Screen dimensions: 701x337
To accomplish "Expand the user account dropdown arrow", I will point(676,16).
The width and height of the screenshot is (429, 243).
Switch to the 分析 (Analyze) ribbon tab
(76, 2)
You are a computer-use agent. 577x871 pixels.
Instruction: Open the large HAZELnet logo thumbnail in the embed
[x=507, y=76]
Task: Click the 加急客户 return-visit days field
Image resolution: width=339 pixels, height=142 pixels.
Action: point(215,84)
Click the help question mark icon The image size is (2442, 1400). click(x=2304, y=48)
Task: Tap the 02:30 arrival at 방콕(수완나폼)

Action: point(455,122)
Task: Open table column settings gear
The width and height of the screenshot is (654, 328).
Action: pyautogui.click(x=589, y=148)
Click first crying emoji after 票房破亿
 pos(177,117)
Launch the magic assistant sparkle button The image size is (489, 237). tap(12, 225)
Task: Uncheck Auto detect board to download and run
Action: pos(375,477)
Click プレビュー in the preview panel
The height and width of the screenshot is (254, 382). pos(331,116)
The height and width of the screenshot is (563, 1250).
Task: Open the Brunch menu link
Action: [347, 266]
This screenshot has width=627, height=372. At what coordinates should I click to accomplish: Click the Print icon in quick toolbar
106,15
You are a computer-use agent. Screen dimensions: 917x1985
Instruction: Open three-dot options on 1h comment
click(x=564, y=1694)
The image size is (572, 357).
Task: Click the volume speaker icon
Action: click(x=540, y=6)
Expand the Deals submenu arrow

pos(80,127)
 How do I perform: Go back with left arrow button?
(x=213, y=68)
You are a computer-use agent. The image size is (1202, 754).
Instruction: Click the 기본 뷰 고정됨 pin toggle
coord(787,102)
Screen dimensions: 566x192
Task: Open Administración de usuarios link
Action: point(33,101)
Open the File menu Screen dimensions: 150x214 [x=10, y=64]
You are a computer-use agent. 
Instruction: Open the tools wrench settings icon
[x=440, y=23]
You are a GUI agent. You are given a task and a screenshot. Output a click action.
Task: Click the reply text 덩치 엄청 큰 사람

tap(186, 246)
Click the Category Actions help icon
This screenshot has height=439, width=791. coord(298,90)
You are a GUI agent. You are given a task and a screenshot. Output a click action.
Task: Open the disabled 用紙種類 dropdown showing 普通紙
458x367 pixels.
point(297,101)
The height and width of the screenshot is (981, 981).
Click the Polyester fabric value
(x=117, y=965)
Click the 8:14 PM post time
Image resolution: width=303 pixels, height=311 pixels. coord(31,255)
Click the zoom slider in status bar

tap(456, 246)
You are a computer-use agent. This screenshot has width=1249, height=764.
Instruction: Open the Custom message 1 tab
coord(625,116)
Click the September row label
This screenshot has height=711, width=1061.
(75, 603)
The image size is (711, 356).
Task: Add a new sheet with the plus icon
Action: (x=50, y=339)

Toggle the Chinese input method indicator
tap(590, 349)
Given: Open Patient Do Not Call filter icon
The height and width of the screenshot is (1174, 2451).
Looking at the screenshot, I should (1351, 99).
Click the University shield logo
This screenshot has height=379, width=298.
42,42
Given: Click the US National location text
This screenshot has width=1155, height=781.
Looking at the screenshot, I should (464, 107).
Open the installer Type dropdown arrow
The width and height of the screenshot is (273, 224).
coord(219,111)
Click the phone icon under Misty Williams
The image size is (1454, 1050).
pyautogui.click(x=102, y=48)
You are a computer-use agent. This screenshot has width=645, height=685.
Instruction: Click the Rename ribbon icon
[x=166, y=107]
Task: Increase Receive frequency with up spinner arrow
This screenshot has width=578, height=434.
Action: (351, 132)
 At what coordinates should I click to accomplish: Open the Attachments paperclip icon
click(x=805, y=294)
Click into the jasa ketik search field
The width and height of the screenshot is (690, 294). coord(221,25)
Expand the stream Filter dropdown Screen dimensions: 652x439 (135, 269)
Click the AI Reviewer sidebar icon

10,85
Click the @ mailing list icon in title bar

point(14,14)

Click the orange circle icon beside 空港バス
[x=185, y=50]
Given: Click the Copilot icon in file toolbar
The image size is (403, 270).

WHAT IS REQUIRED → Render all the rows above as a Markdown table with the columns No and Line, numbering each line in order and leaving out blank lines.

ANSWER TO THE TASK →
| No | Line |
|---|---|
| 1 | Screen dimensions: 701x337 |
| 2 | To accomplish "Expand the user account dropdown arrow", I will point(676,16). |
| 3 | The width and height of the screenshot is (429, 243). |
| 4 | Switch to the 分析 (Analyze) ribbon tab |
| 5 | (76, 2) |
| 6 | You are a computer-use agent. 577x871 pixels. |
| 7 | Instruction: Open the large HAZELnet logo thumbnail in the embed |
| 8 | [x=507, y=76] |
| 9 | Task: Click the 加急客户 return-visit days field |
| 10 | Image resolution: width=339 pixels, height=142 pixels. |
| 11 | Action: point(215,84) |
| 12 | Click the help question mark icon The image size is (2442, 1400). click(x=2304, y=48) |
| 13 | Task: Tap the 02:30 arrival at 방콕(수완나폼) |
| 14 | Action: point(455,122) |
| 15 | Task: Open table column settings gear |
| 16 | The width and height of the screenshot is (654, 328). |
| 17 | Action: pyautogui.click(x=589, y=148) |
| 18 | Click first crying emoji after 票房破亿 |
| 19 |  pos(177,117) |
| 20 | Launch the magic assistant sparkle button The image size is (489, 237). tap(12, 225) |
| 21 | Task: Uncheck Auto detect board to download and run |
| 22 | Action: pos(375,477) |
| 23 | Click プレビュー in the preview panel |
| 24 | The height and width of the screenshot is (254, 382). pos(331,116) |
| 25 | The height and width of the screenshot is (563, 1250). |
| 26 | Task: Open the Brunch menu link |
| 27 | Action: [347, 266] |
| 28 | This screenshot has width=627, height=372. At what coordinates should I click to accomplish: Click the Print icon in quick toolbar |
| 29 | 106,15 |
| 30 | You are a computer-use agent. Screen dimensions: 917x1985 |
| 31 | Instruction: Open three-dot options on 1h comment |
| 32 | click(x=564, y=1694) |
| 33 | The image size is (572, 357). |
| 34 | Task: Click the volume speaker icon |
| 35 | Action: click(x=540, y=6) |
| 36 | Expand the Deals submenu arrow |
| 37 | pos(80,127) |
| 38 |  How do I perform: Go back with left arrow button? |
| 39 | (x=213, y=68) |
| 40 | You are a computer-use agent. The image size is (1202, 754). |
| 41 | Instruction: Click the 기본 뷰 고정됨 pin toggle |
| 42 | coord(787,102) |
| 43 | Screen dimensions: 566x192 |
| 44 | Task: Open Administración de usuarios link |
| 45 | Action: point(33,101) |
| 46 | Open the File menu Screen dimensions: 150x214 [x=10, y=64] |
| 47 | You are a computer-use agent.  |
| 48 | Instruction: Open the tools wrench settings icon |
| 49 | [x=440, y=23] |
| 50 | You are a GUI agent. You are given a task and a screenshot. Output a click action. |
| 51 | Task: Click the reply text 덩치 엄청 큰 사람 |
| 52 | tap(186, 246) |
| 53 | Click the Category Actions help icon |
| 54 | This screenshot has height=439, width=791. coord(298,90) |
| 55 | You are a GUI agent. You are given a task and a screenshot. Output a click action. |
| 56 | Task: Open the disabled 用紙種類 dropdown showing 普通紙 |
| 57 | 458x367 pixels. |
| 58 | point(297,101) |
| 59 | The height and width of the screenshot is (981, 981). |
| 60 | Click the Polyester fabric value |
| 61 | (x=117, y=965) |
| 62 | Click the 8:14 PM post time |
| 63 | Image resolution: width=303 pixels, height=311 pixels. coord(31,255) |
| 64 | Click the zoom slider in status bar |
| 65 | tap(456, 246) |
| 66 | You are a computer-use agent. This screenshot has width=1249, height=764. |
| 67 | Instruction: Open the Custom message 1 tab |
| 68 | coord(625,116) |
| 69 | Click the September row label |
| 70 | This screenshot has height=711, width=1061. |
| 71 | (75, 603) |
| 72 | The image size is (711, 356). |
| 73 | Task: Add a new sheet with the plus icon |
| 74 | Action: (x=50, y=339) |
| 75 | Toggle the Chinese input method indicator |
| 76 | tap(590, 349) |
| 77 | Given: Open Patient Do Not Call filter icon |
| 78 | The height and width of the screenshot is (1174, 2451). |
| 79 | Looking at the screenshot, I should (1351, 99). |
| 80 | Click the University shield logo |
| 81 | This screenshot has height=379, width=298. |
| 82 | 42,42 |
| 83 | Given: Click the US National location text |
| 84 | This screenshot has width=1155, height=781. |
| 85 | Looking at the screenshot, I should (464, 107). |
| 86 | Open the installer Type dropdown arrow |
| 87 | The width and height of the screenshot is (273, 224). |
| 88 | coord(219,111) |
| 89 | Click the phone icon under Misty Williams |
| 90 | The image size is (1454, 1050). |
| 91 | pyautogui.click(x=102, y=48) |
| 92 | You are a computer-use agent. This screenshot has width=645, height=685. |
| 93 | Instruction: Click the Rename ribbon icon |
| 94 | [x=166, y=107] |
| 95 | Task: Increase Receive frequency with up spinner arrow |
| 96 | This screenshot has width=578, height=434. |
| 97 | Action: (351, 132) |
| 98 |  At what coordinates should I click to accomplish: Open the Attachments paperclip icon |
| 99 | click(x=805, y=294) |
| 100 | Click into the jasa ketik search field |
| 101 | The width and height of the screenshot is (690, 294). coord(221,25) |
| 102 | Expand the stream Filter dropdown Screen dimensions: 652x439 (135, 269) |
| 103 | Click the AI Reviewer sidebar icon |
| 104 | 10,85 |
| 105 | Click the @ mailing list icon in title bar |
| 106 | point(14,14) |
| 107 | Click the orange circle icon beside 空港バス |
| 108 | [x=185, y=50] |
| 109 | Given: Click the Copilot icon in file toolbar |
| 110 | The image size is (403, 270). |